Thursday: Ezra is sedated and gets a 24 hour MIBG scan to see results. He’ll also be getting labs/bloodwork.
Friday: Same as Thursday, but now a 48 hour scan for a contrast.
Saturday: Bone scan. While the MIBG tests for active neuroblastoma areas, the bone scan gives an accurate view of his actual bones. The cancer initially had lesions on Ezra’s bones, and we’re hoping after these two rounds those have gone away and the bones have been able to start rebulding themselves.

It’s a crazy week!

Whoops, sorry, things have been so busy I missed posting updates for a whole week! My bad. 😉

So Ezra got out of his second round of chemo on Saturday around 2pm (5 days ago), and we came home and rested. He took this round much better. Monday we visited the hospital again to get his blood work done (Mondays and Thursdays, every week!), which was all good – he didn’t need anything, and we were able to get home by 2ish.

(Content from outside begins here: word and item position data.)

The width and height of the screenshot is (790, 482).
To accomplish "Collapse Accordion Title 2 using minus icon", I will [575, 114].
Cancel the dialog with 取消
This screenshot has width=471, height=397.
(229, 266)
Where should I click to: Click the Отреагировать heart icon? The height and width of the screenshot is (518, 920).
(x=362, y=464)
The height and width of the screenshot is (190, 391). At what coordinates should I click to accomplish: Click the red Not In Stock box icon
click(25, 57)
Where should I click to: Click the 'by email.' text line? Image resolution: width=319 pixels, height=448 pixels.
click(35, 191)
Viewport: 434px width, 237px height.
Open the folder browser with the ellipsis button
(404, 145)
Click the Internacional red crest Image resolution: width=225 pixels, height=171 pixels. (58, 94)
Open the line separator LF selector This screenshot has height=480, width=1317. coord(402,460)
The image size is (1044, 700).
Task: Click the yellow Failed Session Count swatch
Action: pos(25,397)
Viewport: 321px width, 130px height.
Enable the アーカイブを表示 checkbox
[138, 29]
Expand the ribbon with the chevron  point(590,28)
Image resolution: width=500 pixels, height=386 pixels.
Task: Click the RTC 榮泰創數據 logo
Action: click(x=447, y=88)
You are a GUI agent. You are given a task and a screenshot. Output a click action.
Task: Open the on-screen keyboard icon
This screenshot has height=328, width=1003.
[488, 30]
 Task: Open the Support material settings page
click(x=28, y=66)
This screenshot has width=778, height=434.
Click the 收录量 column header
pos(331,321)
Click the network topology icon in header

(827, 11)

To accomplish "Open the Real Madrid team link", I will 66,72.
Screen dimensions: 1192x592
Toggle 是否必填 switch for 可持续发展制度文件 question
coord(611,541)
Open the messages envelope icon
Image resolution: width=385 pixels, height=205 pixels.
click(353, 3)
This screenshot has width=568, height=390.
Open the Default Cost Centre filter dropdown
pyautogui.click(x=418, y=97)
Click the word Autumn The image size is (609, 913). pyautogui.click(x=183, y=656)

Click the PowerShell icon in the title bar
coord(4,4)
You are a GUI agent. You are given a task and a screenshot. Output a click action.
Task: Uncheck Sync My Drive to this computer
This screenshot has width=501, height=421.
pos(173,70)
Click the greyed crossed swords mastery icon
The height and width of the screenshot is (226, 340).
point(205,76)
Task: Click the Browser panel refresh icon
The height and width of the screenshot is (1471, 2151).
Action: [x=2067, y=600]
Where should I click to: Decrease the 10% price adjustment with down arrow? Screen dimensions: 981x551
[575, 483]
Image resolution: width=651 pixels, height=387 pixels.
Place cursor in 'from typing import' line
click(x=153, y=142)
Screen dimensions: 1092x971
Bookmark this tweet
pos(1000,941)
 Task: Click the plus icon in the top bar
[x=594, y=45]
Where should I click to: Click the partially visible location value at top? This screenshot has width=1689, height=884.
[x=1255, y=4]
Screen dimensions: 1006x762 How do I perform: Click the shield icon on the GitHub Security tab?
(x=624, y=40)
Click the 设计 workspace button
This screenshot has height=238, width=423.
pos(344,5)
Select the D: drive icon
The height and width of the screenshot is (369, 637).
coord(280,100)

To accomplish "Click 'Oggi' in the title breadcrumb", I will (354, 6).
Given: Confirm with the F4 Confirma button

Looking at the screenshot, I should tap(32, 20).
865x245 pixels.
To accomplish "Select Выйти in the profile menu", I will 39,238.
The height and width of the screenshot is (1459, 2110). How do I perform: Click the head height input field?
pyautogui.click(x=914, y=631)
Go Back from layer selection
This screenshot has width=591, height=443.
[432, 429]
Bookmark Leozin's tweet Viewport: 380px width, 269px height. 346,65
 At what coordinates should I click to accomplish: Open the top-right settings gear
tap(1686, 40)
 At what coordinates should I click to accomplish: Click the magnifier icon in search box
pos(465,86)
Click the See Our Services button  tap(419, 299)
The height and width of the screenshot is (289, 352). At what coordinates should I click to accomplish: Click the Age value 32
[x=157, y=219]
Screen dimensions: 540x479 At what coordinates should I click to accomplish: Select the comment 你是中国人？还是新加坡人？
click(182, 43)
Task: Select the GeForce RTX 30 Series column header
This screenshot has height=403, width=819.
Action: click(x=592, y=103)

Not bad. 😉

Yesterday (Tuesday) we trekked over to St Pete to visit All Children’s Hospital, where Ezra will be getting his stem cells harvested in 6 weeks or so, as well as where he’ll be getting them transfused back into him after the surgery to remove his tumor (4 months or so from now?). That will be an intense admission – he’ll have zero immune system, so we’ll be at All Childrens for over a month in a HEPA filtered isolation room. Whew. Not looking forward to that, but whatever it takes to get this little man well is what we’re going to do.

The drs at All Childrens were extremely informative and easy to talk to, so that’s nice. And by the time we get there, they’ll be done with the new hospital they’re building, and we’ll be staying there – so nice new digs. 😉

Ezra is still doing well. He’s strong and happy. You can tell he’s starting to get annoyed of the hospital – he cries at drs, and doesn’t like when we get out the alcohol swabs (shots!). Course, I wouldn’t either.

Robyn and I are pretty tired, but we’re also blessed with a lot of you guys’ prayer and help. My mom keeps coming around and tidying up the house, doing the dishes, putting stuff away… things that are small but help out a ton when you’re doing so much. MOPS keeps bringing meals. Some of you have brought gift cards to restaurants, which helps as well – all those dinners and gift cards also make it easier with so little time. A few close friends have stopped by to help out and just be comic relief as well. All that means more than we can say, and if we haven’t personally thanked any of you, I apologize – we’re running a bit ragged around here, and keeping track of everything is tough. We’re at the hospital 5 days a week even when we’re not admitted it seems, with meetings, labs, and other things. And a REALLY SHORT hospital visit is 3 hours… we find our free time is pretty much gone.

We seem to have the insurance taken care of – between state and federal programs, we were able to get nearly everything so far and in the future covered (from what we’ve been told). Turns out everyone agrees pediatric cancer is just plain a crap thing to happen, and a lot of programs exist to help out, regardless of income level. This has been a huge blessing to us, as bills from October alone will be well over $75,000. And there’s a minimum of 7 months, multiple surgeries, and over 2 months of admitted time ahead of us. We’re praying everything is covered, which the social workers seem to say it will be. It isn’t set it stone yet, though, and we’re also not sure about deductibles, etc. We’ll see what happens.

I suppose that’s enough chattering for now. I’m going to take my wife out on a hott date, courtesy of my mom and dad watching Ezra so we have a couple hours. 😀 Ciao.